To, co staramy się przekazać naszym dzieciom to miłość, szacunek dla drugiego człowieka, żeby nie być obojętnym na innych i nieść pomoc, kiedy jest ona potrzebna. Oprócz mówienia o tym staramy się dzieciom pokazywać, że aby stworzyć lepszy świat, trzeba czynić dobro. W ubiegłym roku wszyscy braliśmy udział w marszobiegu Race for Life, a moje córki często wykazują się same inicjatywą w akcjach charytatywnych w okolicy. Staramy się też pokazywać, jak ważna jest cierpliwość, której – wydaje mi się – brakuje ludziom w naszych czasach. Bardzo szybko się poddajemy, chcemy wszystko „teraz i już”. Niestety samo chcieć nie wystarczy, trzeba też czasu, pracy i praktyki. Takie podejście pozwoliło mi wykorzystać szanse w życiu (nie wszystkie widziałam, ale całe szczęście mąż pomógł mi je dostrzec) i właśnie niepoddawania się uczę swoje dzieci.

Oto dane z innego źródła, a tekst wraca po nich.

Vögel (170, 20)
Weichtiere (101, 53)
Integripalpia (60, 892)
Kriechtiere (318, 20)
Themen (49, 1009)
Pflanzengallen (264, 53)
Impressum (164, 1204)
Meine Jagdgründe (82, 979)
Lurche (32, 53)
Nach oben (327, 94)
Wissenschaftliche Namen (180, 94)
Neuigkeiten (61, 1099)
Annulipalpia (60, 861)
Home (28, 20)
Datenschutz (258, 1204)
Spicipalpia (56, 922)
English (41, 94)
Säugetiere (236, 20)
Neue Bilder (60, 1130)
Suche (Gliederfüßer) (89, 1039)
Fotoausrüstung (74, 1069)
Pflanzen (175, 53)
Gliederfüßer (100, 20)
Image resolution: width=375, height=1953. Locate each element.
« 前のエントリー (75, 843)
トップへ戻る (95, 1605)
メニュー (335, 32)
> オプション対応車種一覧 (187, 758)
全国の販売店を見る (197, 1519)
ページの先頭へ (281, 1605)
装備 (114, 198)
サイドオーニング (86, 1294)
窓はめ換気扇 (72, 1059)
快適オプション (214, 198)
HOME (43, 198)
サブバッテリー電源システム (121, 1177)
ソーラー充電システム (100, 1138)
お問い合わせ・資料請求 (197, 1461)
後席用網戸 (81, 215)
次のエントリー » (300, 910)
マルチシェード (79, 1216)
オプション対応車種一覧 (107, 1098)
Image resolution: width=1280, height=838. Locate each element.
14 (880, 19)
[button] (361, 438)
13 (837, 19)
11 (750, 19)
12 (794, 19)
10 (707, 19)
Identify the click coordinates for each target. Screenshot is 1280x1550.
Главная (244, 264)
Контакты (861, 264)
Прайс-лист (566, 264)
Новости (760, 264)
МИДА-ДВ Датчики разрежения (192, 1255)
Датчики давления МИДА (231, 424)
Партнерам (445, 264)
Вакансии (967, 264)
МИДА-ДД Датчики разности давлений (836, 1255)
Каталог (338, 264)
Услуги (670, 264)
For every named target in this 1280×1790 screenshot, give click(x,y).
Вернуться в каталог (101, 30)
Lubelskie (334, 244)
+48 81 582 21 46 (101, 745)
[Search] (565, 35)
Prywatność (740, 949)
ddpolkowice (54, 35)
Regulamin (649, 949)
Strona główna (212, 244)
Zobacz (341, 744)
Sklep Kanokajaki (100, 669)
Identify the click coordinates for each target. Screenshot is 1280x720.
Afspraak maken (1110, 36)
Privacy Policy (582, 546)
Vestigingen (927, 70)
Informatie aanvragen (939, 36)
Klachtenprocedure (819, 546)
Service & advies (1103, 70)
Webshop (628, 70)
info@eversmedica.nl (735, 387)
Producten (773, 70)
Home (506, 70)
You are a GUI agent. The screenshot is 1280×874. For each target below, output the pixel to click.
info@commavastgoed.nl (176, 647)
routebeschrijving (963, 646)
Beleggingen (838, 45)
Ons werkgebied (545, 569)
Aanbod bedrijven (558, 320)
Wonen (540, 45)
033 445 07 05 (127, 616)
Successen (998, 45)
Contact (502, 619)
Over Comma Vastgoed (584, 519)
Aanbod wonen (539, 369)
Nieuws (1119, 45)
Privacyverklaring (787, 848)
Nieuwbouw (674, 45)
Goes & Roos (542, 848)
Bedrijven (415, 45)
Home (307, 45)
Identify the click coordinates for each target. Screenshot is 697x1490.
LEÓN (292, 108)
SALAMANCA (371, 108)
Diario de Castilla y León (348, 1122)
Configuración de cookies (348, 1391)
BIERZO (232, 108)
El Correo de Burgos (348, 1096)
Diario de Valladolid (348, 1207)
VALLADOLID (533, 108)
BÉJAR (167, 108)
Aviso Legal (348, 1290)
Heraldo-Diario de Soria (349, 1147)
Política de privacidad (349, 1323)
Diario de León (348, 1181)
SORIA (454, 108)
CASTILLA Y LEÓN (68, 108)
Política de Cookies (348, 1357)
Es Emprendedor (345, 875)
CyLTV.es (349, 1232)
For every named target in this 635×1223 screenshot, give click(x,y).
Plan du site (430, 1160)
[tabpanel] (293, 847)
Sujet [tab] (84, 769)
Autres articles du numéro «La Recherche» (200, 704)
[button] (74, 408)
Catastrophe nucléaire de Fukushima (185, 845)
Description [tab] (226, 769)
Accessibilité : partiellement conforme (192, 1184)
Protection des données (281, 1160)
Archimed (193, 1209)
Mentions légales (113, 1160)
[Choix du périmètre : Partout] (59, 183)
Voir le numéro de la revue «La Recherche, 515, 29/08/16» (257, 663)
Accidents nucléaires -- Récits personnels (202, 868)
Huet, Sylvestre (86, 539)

Jednocześnie staram się uspokajać sfrustrowane klientki, koleżanki. Najważniejsze to dać sobie chwilę i powtarzać do tego czasu, aż się uda. A przede wszystkim bezwarunkowe szczęście, które znajdujemy w sobie, niezależnie od wartości materialnych.
Dołączyłaś do akcji wspierającej walkę z nowotworem piersi i będziesz skakać ze spadochronem! To czyste szaleństwo. Co skłoniło Cię do tej decyzji? I czy masz lęk wysokości?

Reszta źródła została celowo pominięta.